» **TEXT SEGMENT**

I Did What I Was Told
Episode 6 of 1992 begins with Richi showing up at the strip club. He heads into the office and finds the owner dead, charred and clearly killed by our killer, Victor.
Does Victor kill the Minister?
Speaking of which, Victor makes it to Madrid completely undetected, while Amparo and Richi realize they need to get to the Minister before it’s too late. Given all the deaths, the blackmail is too much and he decides to use his wife Teresa’s family in order to get the money and pay off the killer.
Victor shows up at the estate and burns the guards outside with his flamethrower. Just as he does, the Minister receives a call warning that the killer is at his front door. There are gunshots in the background, where Victor ends up single-handedly taking all of these guys out. Eventually he rocks up to see the Minister. The man is hiding out in his office with a little gun, prepared to kill the guy.
A big chase ensues through the house, where Teresa locks herself in the panic room and lets Victor burn her husband. He does so right in front of the bookshelf and miraculously, the house doesn’t go up in flames. In fact, the Minister is alive long enough to head outside and begin rolling around.
What happens after the villa incident?
Teresa also gets out from the panic room, despite there being fire on the outside of the bookshelf, and it happens just in time for Richi and Amparo to show. They question her about the Minister and she explains about the mysterious phone call. If not for that, she’d probably be dead.
The pair realize that this could be a crucial clue, and they run it through the system for details, courtesy of a house call at Manchado’s place. They find a number for Seville, and an address which happens to be a phone booth. So naturally, off the pair go on the train.
Anyway, Victor gets on the train and sobs as he looks over the footage of the night his mum died. The thing is, Victoria is still alive and given he’s not sticking around at home, he’s going to be targeted sooner or later. And where does he end up? On the same train as the others. What a coincidence!
Who is the real puppet master here?

» **WHAT THE TASK ASKS**
Write out the stretch from "Anyway, Victor gets" through "puppet master here?" in the episode recap word for word.

» **MATERIAL PROVIDED**

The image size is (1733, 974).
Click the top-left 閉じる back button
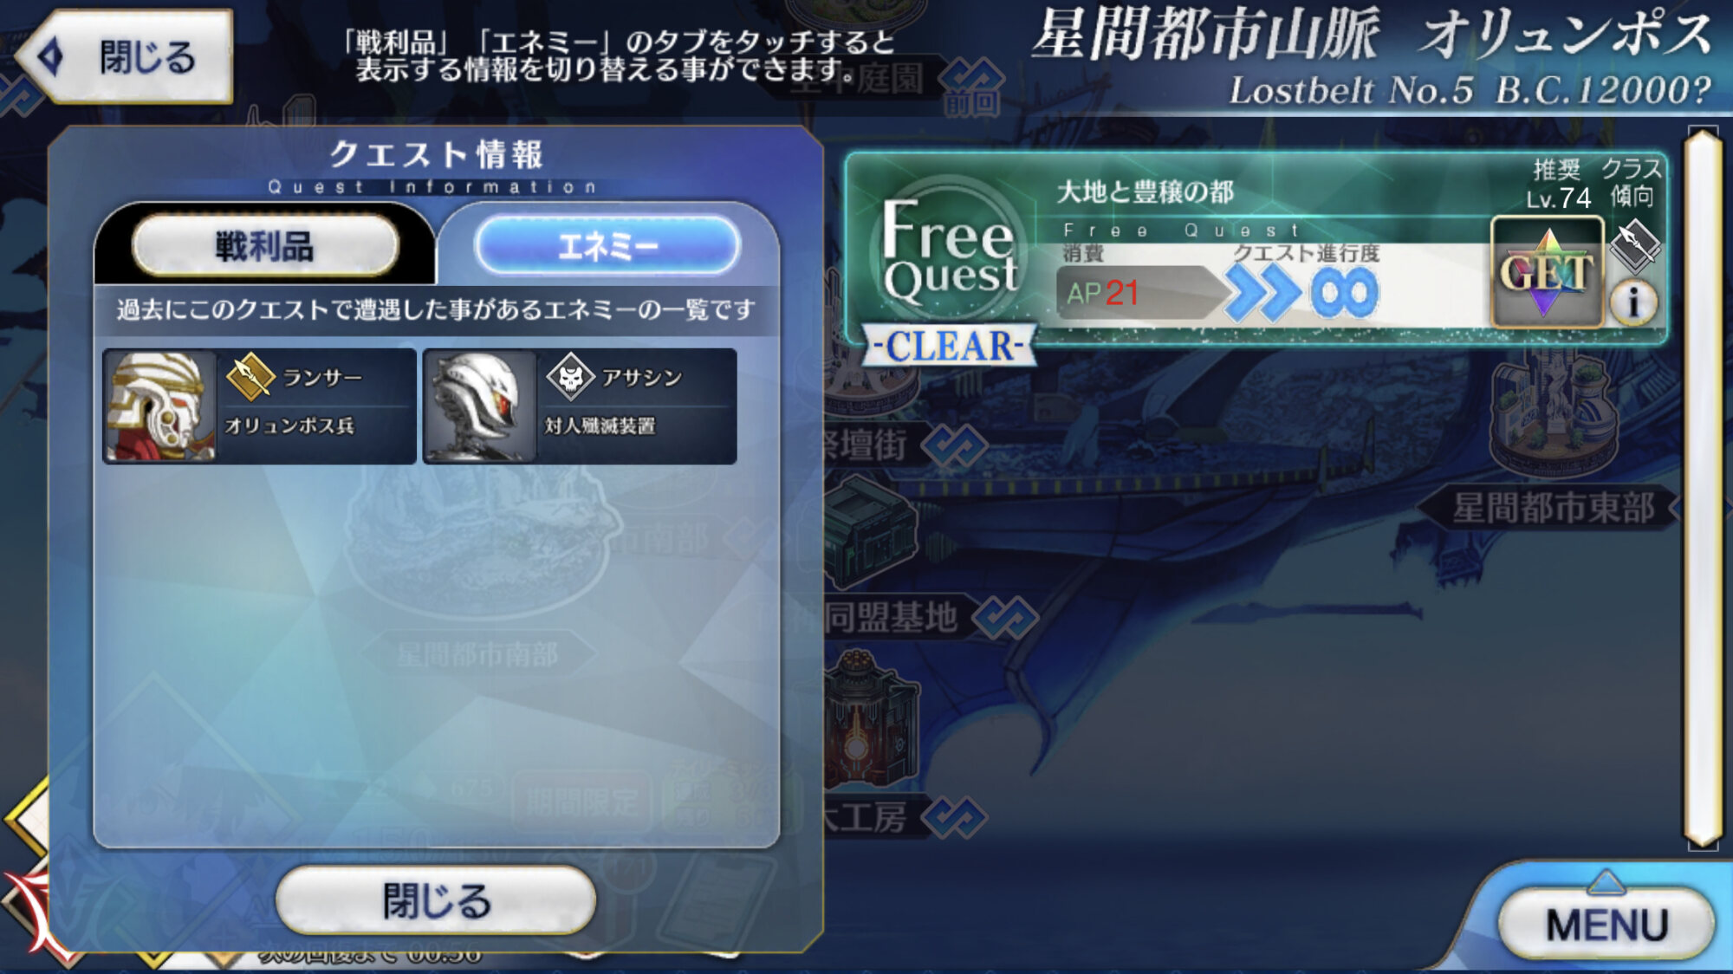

» **IN RESPONSE**
Anyway, Victor gets on the train and sobs as he looks over the footage of the night his mum died. The thing is, Victoria is still alive and given he’s not sticking around at home, he’s going to be targeted sooner or later. And where does he end up? On the same train as the others. What a coincidence!
Who is the real puppet master here?